Control reactions in which reverse transcriptase was omitted from the RT step were negative. Therefore optimum conditions for producing SPC+ve cells involve: (a) differentiation via EBs; (b) more than 20 days of culture, and preferably at least 30 days, for producing the EBs; (b) transfer of the EBs into SAGM medium followed by culture for more than 3 days.

SPC Protein Expression

Cells grown in multi-chamber slides were rinsed twice in phosphate-buffered saline and fixed in 4% paraformaldehyde at room temperature for 30 minutes. Immunofluorescence staining of cultured cells was carried out using rabbit polyclonal antibodies to SPC (Chemicon, Temecula, Calif.; overnight incubation at dilution 1:200). The second layer comprised FITC-conjugated goat anti-rabbit IgG (dilution 1:200; Sigma). Preparations were viewed under an Olympus BX-60 microscope.

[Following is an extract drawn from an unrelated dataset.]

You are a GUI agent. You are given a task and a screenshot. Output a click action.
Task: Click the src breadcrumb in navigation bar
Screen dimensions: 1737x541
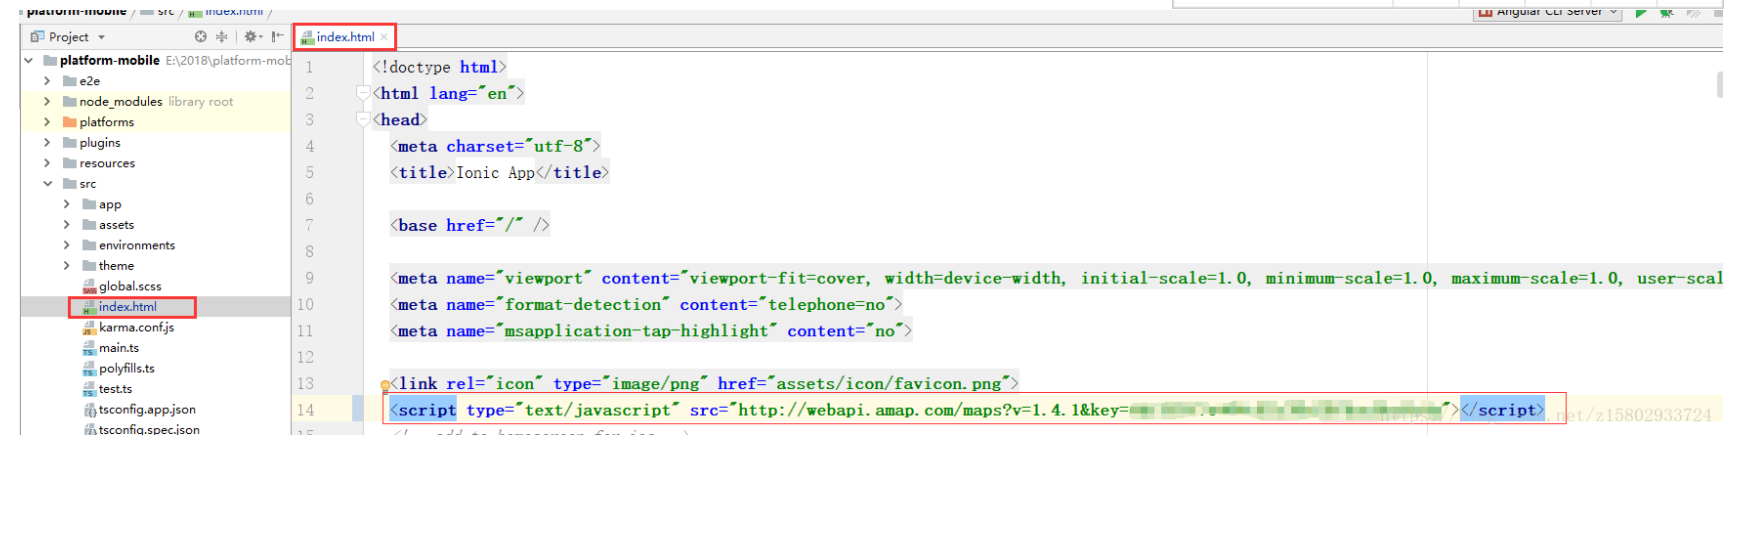165,12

Scattered immunoreactive cells, single or in clusters, were seen in cultures grown in either ES cell medium or SAGM. FIG. 11 shows a cell grown in SAGM (bar=80 μm).

Variability in the quality of the immunostaining and the clumping of cells precluded any quantitative analysis.

Cellular Ultrastructure

Further confirmation of alveolar type epithelial differentiation came from cellular ultrastructure studies. Cells were rinsed twice in phosphate-buffered saline and fixed in 2.5% glutaraldehyde in 0.1M phosphate buffer pH 7.25 for 25 minutes, washed three times in 0.1 M phosphate buffer with 0.1M sucrose and post fixed in 1% osmium tetroxide in 0.1 M phosphate buffer. Following two washes in the phosphate buffer with sucrose, the cells were scraped from the wells, transferred to microfuge tubes and centrifuged. Pellets were dehydrated through a graded series of alcohols, followed by propylene oxide and embedded in Araldite resin. Ultra-thin sections of silver-gold interference colour were stained with 4% uranyl acetate in methanol and observed in a Zeiss 10 CR electron microscope.

FIG. 12 (bar=100 nm) shows that cells include osmiophilic lamellar bodies composed of AE2-typical concentric laminae after growth in SAGM. In addition, extrusion of tubular myelin could sometimes be seen.

SAGM Dissection

SAGM consists of a serum-free basal medium supplemented with: BPE, hydrocortisone (HC), HEGF, epinephrine (EPi), transferrin, insulin, retinoic acid (RA), triiodothyronine (T3), gentamicin, amphotericin-B and BSA-FAF. Six of these components were removed singly from SAGM and the effect on AE2 derivation was assessed by quantitative PCR of SPC mRNA (FIG. 13).

Compared with basic medium (GMEM+10% fetal calf serum), SAGM showed a >100% increase in SPC MRNA. Removal of most SAGM components increased SPC mRNA levels i.e. these factors have suppressive effects on SPC expression. Removal of HEGF, however, reduced SPC levels, suggesting that this growth factor stimulates SPC expression. SAGM minus the suppressive factors is a preferred medium.

In a later experiment, ES cells were grown in basic medium for 10 days and then kept either in the basic medium or transferred to (i) complete SAGM; (ii) SAGM minus HC; or (iii) SAGM minus RA. No SPC mRNA was detected in cells grown in basic medium or complete SAGM, but it was found in cells grown in modified SAGM, indicating differentiation to give AE2 cells.

It will be understood that the invention has been described above by way of example only and that modifications may be made whilst remaining within the scope and spirit of the invention.